Dopo aver letto “Vipere a San Marco” ho riletto immediatamente “La tela del doge” prima avventura del politicamente scorretto Manente e ho apprezzato particolarmente la parte del furto alla Scuola Dalmata, un gioiello architettonico incredibile. Visto il successo della trasposizione televisiva dei gialli italiani possiamo sperare di vedere in TV questo thriller veramente interessantissimo?

Questo bisogna chiederlo a sceneggiatori, produttori, proprietari di canali tv. Ovvio che mi piacerebbe molto, ma non so valutare se i miei gialli siano adatti, anche dal punto di vista economico, a una trasposizione televisiva. La parola a chi se ne intende.

Alvise Salvadego è un personaggio molto azzeccato che si diletta di matematica e si rilassa riflettendo sulla congettura di Keplero. C’è qualche riflesso autobiografico?

Il mio rapporto scolastico con la matematica è stato di amore e odio, a fasi alterne. Forse in fondo in fondo mi piacerebbe recuperare il periodo in cui ero molto bravo a risolvere i problemi, con l’intuizione, mentre vorrei cancellare quello in cui sarebbe stato necessario studiare e la matematica mi ha causato una bocciatura.

Sono tantissimi i gialli/noir/thriller ambientati a Venezia, da “Moonraker” con James Bond a “Com’è bella Venezia” di Sanantonio. Qual è il noir veneziano che ritieni il più aderente alla realtà lagunare e qual è il tuo preferito?
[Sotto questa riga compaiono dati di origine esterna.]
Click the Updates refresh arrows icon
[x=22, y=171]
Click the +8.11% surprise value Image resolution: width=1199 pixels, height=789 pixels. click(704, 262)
Posso solo rispondere in negativo: l’autrice più nota al mondo di thriller ambientati a Venezia è l’americana Donna Leon. Ha scritto una ventina di romanzi con il commissario Brunetti, tradotti in molte lingue e da cui è stata tratta almeno una serie tv, mi pare tedesca. Ebbene, la sua Venezia è da cartolina, falsa. E’ una Venezia da turisti sprovveduti che visitano la Serenissima in quattro e quattr’otto, limitandosi a impressioni superficiali e ai monumenti e luoghi più noti. Forse per questo non ha mai voluto essere tradotta in italiano, è consapevole dei suoi limiti. Poi ci sono singoli gialli di vari autori, come quelli citati nella domanda, taluni di valore, mentre difettano le serie con il medesimo protagonista che abbia un suo pubblico di aficionados.